See main article: List of countries by vehicles per capita. In the developed world, the number of cars per 100 people is generally between 30 and 50, with a few countries (such as Canada and New Zealand) over this. In China there are 15 cars per 100 people, and very poor countries such as Somalia have less than one car per thousand people.

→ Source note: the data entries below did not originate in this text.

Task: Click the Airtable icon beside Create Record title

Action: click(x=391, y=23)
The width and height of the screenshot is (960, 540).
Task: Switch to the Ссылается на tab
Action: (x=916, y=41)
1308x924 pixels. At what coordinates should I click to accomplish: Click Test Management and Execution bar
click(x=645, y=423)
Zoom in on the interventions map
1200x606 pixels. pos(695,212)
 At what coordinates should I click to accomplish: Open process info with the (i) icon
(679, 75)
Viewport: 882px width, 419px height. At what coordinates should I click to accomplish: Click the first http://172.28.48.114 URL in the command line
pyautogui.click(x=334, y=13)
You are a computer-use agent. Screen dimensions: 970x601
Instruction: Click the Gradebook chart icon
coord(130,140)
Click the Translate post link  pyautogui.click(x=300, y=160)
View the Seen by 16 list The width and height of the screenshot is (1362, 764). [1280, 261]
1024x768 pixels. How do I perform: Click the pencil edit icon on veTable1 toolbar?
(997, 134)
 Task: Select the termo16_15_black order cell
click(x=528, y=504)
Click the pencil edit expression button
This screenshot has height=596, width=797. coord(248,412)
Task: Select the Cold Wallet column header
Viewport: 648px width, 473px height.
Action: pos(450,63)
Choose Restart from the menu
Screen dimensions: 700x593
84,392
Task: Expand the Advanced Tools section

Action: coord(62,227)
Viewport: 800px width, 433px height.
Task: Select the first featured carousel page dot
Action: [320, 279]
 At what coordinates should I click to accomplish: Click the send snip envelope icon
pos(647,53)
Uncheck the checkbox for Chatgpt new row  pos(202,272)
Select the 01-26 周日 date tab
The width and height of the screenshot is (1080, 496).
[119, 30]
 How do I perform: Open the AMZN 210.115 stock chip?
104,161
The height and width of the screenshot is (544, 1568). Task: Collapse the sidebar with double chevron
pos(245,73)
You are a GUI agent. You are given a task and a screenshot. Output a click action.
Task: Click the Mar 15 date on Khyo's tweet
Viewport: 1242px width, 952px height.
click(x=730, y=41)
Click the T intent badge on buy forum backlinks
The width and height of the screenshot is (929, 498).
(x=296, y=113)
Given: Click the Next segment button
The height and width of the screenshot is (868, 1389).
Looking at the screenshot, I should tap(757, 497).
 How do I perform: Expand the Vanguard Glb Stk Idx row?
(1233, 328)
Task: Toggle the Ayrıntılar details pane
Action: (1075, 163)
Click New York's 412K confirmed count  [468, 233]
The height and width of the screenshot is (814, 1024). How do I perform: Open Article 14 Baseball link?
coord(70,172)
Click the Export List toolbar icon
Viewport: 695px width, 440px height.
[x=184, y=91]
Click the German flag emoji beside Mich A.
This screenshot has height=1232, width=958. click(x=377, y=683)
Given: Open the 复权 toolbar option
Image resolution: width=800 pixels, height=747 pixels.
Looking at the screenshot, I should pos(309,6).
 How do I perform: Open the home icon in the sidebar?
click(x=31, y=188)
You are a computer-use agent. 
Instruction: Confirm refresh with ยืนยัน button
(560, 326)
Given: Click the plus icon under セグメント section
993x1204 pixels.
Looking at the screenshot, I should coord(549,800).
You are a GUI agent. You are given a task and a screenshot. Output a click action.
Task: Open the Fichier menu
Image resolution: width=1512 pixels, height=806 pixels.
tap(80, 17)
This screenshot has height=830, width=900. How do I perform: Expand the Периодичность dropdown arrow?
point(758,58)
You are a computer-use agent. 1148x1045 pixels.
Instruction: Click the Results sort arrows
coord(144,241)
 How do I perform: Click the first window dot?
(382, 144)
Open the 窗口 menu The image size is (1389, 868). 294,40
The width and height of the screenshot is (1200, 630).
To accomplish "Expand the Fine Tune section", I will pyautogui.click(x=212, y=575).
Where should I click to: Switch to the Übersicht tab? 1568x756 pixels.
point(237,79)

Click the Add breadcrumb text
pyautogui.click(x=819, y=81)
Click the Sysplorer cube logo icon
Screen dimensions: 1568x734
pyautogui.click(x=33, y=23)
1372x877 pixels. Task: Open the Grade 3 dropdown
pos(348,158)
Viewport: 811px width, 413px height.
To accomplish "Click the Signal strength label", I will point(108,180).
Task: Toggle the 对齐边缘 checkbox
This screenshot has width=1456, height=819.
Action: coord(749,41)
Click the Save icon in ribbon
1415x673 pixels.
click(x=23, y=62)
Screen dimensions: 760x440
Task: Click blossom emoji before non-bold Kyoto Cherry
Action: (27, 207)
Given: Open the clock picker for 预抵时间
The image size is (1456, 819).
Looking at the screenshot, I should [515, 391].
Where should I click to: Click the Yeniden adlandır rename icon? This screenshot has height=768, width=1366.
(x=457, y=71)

In 2007, the expectation was that the rate of car ownership would be increasing almost everywhere, and rise very rapidly indeed in countries such as China and India.[14] About ten years later, however, there is a trend from car ownership towards shared mobility,[15] [16] [17] as countries try to reduce congestion and pollution caused by traffic in cities.[18] [19] [20] For example, in Singapore, due to the Certificate of Entitlement quota system, the growth on the car population in the country has remained at zero percent since 2017.[21] As the price of a Certificate of Entitlement fluctuates with market demand,[22] the price of a Cat A certificate (for cars with engines of 1,600cc and below) hit a record high of S$106,000 (US$77,380) in October 2023.[23] Additional taxes are also added to the car purchase price depending on the market value of the car when it was imported.[24] This has resulted in Singapore being the most expensive place in the world to own a car,[25] [26] and has resulted in car ownership rates dropping to about 33% in 2023, a decrease from 40% in 2013.[27]